> **Your instructions**: Duplicate every one of these records line for line, leaving nothing out and changing nothing.

> **Entries provided**:
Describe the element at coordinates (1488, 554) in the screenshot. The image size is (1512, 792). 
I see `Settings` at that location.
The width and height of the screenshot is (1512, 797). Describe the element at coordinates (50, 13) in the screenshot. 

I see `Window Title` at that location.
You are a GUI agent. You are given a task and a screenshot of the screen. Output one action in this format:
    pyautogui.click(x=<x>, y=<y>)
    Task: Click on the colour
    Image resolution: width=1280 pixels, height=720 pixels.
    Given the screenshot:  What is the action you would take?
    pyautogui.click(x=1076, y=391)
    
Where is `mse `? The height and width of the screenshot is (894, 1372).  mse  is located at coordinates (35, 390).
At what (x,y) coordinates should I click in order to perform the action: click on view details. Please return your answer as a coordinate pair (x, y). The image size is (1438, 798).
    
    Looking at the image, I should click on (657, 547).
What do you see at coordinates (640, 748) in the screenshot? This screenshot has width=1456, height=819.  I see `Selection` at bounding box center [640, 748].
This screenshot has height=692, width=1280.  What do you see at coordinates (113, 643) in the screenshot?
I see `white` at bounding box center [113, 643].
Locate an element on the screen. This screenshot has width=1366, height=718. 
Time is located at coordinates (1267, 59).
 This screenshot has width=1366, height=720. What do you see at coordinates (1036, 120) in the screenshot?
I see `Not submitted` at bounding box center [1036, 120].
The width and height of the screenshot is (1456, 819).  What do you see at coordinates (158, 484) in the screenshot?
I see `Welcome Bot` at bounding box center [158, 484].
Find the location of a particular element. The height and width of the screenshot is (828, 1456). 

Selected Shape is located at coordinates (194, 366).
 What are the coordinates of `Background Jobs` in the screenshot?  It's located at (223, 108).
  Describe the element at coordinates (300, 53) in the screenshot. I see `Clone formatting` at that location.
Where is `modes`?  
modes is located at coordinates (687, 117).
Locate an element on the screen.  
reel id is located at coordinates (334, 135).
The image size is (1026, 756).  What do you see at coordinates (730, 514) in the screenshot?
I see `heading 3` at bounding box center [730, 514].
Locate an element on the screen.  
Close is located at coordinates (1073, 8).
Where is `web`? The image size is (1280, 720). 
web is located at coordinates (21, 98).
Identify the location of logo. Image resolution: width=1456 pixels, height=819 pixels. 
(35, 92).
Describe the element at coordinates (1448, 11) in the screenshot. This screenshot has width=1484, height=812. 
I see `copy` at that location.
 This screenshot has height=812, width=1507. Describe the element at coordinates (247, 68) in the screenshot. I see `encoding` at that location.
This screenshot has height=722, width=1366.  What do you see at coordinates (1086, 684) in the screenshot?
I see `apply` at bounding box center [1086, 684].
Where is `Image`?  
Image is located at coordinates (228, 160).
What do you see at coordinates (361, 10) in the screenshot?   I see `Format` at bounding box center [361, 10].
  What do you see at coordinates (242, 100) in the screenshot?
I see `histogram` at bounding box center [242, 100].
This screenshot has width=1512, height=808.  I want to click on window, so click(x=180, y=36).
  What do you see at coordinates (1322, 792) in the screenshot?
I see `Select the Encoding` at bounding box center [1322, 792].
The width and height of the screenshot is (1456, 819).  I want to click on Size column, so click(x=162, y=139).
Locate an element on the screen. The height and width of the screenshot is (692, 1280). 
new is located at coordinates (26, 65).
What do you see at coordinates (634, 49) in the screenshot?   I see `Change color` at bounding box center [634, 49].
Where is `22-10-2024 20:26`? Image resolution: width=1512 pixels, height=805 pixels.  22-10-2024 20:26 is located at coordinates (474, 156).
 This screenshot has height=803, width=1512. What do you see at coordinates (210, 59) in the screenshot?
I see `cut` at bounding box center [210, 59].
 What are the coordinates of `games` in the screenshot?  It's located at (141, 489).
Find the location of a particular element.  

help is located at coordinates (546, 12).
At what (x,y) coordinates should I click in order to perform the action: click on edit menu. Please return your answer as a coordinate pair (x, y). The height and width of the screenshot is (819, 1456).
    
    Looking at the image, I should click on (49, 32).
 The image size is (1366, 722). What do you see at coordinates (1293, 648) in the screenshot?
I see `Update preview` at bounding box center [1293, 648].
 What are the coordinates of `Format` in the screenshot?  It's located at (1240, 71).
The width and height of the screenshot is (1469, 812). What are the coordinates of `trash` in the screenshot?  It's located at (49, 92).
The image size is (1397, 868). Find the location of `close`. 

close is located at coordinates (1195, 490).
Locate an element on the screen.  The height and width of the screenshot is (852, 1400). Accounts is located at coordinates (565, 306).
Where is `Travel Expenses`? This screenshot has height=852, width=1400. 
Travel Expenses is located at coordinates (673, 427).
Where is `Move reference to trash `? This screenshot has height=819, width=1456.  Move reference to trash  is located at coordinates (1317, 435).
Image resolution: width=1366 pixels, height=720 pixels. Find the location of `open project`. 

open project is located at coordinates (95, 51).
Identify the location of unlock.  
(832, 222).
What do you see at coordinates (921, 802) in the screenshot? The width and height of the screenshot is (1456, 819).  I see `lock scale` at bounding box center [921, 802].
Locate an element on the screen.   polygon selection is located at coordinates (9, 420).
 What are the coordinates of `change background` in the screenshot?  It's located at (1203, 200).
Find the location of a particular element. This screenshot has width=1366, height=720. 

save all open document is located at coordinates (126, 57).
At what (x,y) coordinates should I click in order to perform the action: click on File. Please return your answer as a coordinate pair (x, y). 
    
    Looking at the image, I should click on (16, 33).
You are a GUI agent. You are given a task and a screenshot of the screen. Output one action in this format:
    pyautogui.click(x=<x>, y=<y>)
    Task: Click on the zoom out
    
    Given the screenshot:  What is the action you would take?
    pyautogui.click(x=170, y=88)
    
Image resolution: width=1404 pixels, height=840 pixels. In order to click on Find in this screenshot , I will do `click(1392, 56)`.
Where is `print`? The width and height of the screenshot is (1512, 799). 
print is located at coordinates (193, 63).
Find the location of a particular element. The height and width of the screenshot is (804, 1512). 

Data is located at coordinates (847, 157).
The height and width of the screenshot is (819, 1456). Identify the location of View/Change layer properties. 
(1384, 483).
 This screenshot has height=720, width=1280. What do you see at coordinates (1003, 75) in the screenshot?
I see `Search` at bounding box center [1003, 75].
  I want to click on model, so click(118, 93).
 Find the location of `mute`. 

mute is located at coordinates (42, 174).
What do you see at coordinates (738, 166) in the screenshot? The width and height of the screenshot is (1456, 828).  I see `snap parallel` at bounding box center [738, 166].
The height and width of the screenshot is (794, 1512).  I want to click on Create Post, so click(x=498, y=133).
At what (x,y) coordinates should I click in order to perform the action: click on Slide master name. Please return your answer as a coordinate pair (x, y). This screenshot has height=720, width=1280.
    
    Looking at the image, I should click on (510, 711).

> **Result**:
Describe the element at coordinates (1488, 554) in the screenshot. The image size is (1512, 792). 
I see `Settings` at that location.
The width and height of the screenshot is (1512, 797). Describe the element at coordinates (50, 13) in the screenshot. 

I see `Window Title` at that location.
You are a GUI agent. You are given a task and a screenshot of the screen. Output one action in this format:
    pyautogui.click(x=<x>, y=<y>)
    Task: Click on the colour
    Image resolution: width=1280 pixels, height=720 pixels.
    Given the screenshot:  What is the action you would take?
    pyautogui.click(x=1076, y=391)
    
Where is `mse `? The height and width of the screenshot is (894, 1372).  mse  is located at coordinates (35, 390).
At what (x,y) coordinates should I click in order to perform the action: click on view details. Please return your answer as a coordinate pair (x, y). The image size is (1438, 798).
    
    Looking at the image, I should click on (657, 547).
What do you see at coordinates (640, 748) in the screenshot? This screenshot has width=1456, height=819.  I see `Selection` at bounding box center [640, 748].
This screenshot has height=692, width=1280.  What do you see at coordinates (113, 643) in the screenshot?
I see `white` at bounding box center [113, 643].
Locate an element on the screen. This screenshot has width=1366, height=718. 
Time is located at coordinates (1267, 59).
 This screenshot has width=1366, height=720. What do you see at coordinates (1036, 120) in the screenshot?
I see `Not submitted` at bounding box center [1036, 120].
The width and height of the screenshot is (1456, 819).  What do you see at coordinates (158, 484) in the screenshot?
I see `Welcome Bot` at bounding box center [158, 484].
Find the location of a particular element. The height and width of the screenshot is (828, 1456). 

Selected Shape is located at coordinates (194, 366).
 What are the coordinates of `Background Jobs` in the screenshot?  It's located at (223, 108).
  Describe the element at coordinates (300, 53) in the screenshot. I see `Clone formatting` at that location.
Where is `modes`?  
modes is located at coordinates (687, 117).
Locate an element on the screen.  
reel id is located at coordinates (334, 135).
The image size is (1026, 756).  What do you see at coordinates (730, 514) in the screenshot?
I see `heading 3` at bounding box center [730, 514].
Locate an element on the screen.  
Close is located at coordinates (1073, 8).
Where is `web`? The image size is (1280, 720). 
web is located at coordinates (21, 98).
Identify the location of logo. Image resolution: width=1456 pixels, height=819 pixels. 
(35, 92).
Describe the element at coordinates (1448, 11) in the screenshot. This screenshot has width=1484, height=812. 
I see `copy` at that location.
 This screenshot has height=812, width=1507. Describe the element at coordinates (247, 68) in the screenshot. I see `encoding` at that location.
This screenshot has height=722, width=1366.  What do you see at coordinates (1086, 684) in the screenshot?
I see `apply` at bounding box center [1086, 684].
Where is `Image`?  
Image is located at coordinates (228, 160).
What do you see at coordinates (361, 10) in the screenshot?   I see `Format` at bounding box center [361, 10].
  What do you see at coordinates (242, 100) in the screenshot?
I see `histogram` at bounding box center [242, 100].
This screenshot has width=1512, height=808.  I want to click on window, so click(x=180, y=36).
  What do you see at coordinates (1322, 792) in the screenshot?
I see `Select the Encoding` at bounding box center [1322, 792].
The width and height of the screenshot is (1456, 819).  I want to click on Size column, so click(x=162, y=139).
Locate an element on the screen. The height and width of the screenshot is (692, 1280). 
new is located at coordinates (26, 65).
What do you see at coordinates (634, 49) in the screenshot?   I see `Change color` at bounding box center [634, 49].
Where is `22-10-2024 20:26`? Image resolution: width=1512 pixels, height=805 pixels.  22-10-2024 20:26 is located at coordinates (474, 156).
 This screenshot has height=803, width=1512. What do you see at coordinates (210, 59) in the screenshot?
I see `cut` at bounding box center [210, 59].
 What are the coordinates of `games` in the screenshot?  It's located at (141, 489).
Find the location of a particular element.  

help is located at coordinates (546, 12).
At what (x,y) coordinates should I click in order to perform the action: click on edit menu. Please return your answer as a coordinate pair (x, y). The height and width of the screenshot is (819, 1456).
    
    Looking at the image, I should click on (49, 32).
 The image size is (1366, 722). What do you see at coordinates (1293, 648) in the screenshot?
I see `Update preview` at bounding box center [1293, 648].
 What are the coordinates of `Format` in the screenshot?  It's located at (1240, 71).
The width and height of the screenshot is (1469, 812). What are the coordinates of `trash` in the screenshot?  It's located at (49, 92).
The image size is (1397, 868). Find the location of `close`. 

close is located at coordinates (1195, 490).
Locate an element on the screen.  The height and width of the screenshot is (852, 1400). Accounts is located at coordinates (565, 306).
Where is `Travel Expenses`? This screenshot has height=852, width=1400. 
Travel Expenses is located at coordinates (673, 427).
Where is `Move reference to trash `? This screenshot has height=819, width=1456.  Move reference to trash  is located at coordinates (1317, 435).
Image resolution: width=1366 pixels, height=720 pixels. Find the location of `open project`. 

open project is located at coordinates (95, 51).
Identify the location of unlock.  
(832, 222).
What do you see at coordinates (921, 802) in the screenshot? The width and height of the screenshot is (1456, 819).  I see `lock scale` at bounding box center [921, 802].
Locate an element on the screen.   polygon selection is located at coordinates (9, 420).
 What are the coordinates of `change background` in the screenshot?  It's located at (1203, 200).
Find the location of a particular element. This screenshot has width=1366, height=720. 

save all open document is located at coordinates (126, 57).
At what (x,y) coordinates should I click in order to perform the action: click on File. Please return your answer as a coordinate pair (x, y). 
    
    Looking at the image, I should click on (16, 33).
You are a GUI agent. You are given a task and a screenshot of the screen. Output one action in this format:
    pyautogui.click(x=<x>, y=<y>)
    Task: Click on the zoom out
    
    Given the screenshot:  What is the action you would take?
    pyautogui.click(x=170, y=88)
    
Image resolution: width=1404 pixels, height=840 pixels. In order to click on Find in this screenshot , I will do `click(1392, 56)`.
Where is `print`? The width and height of the screenshot is (1512, 799). 
print is located at coordinates (193, 63).
Find the location of a particular element. The height and width of the screenshot is (804, 1512). 

Data is located at coordinates (847, 157).
The height and width of the screenshot is (819, 1456). Identify the location of View/Change layer properties. 
(1384, 483).
 This screenshot has height=720, width=1280. What do you see at coordinates (1003, 75) in the screenshot?
I see `Search` at bounding box center [1003, 75].
  I want to click on model, so click(118, 93).
 Find the location of `mute`. 

mute is located at coordinates (42, 174).
What do you see at coordinates (738, 166) in the screenshot? The width and height of the screenshot is (1456, 828).  I see `snap parallel` at bounding box center [738, 166].
The height and width of the screenshot is (794, 1512).  I want to click on Create Post, so click(x=498, y=133).
At what (x,y) coordinates should I click in order to perform the action: click on Slide master name. Please return your answer as a coordinate pair (x, y). This screenshot has height=720, width=1280.
    
    Looking at the image, I should click on (510, 711).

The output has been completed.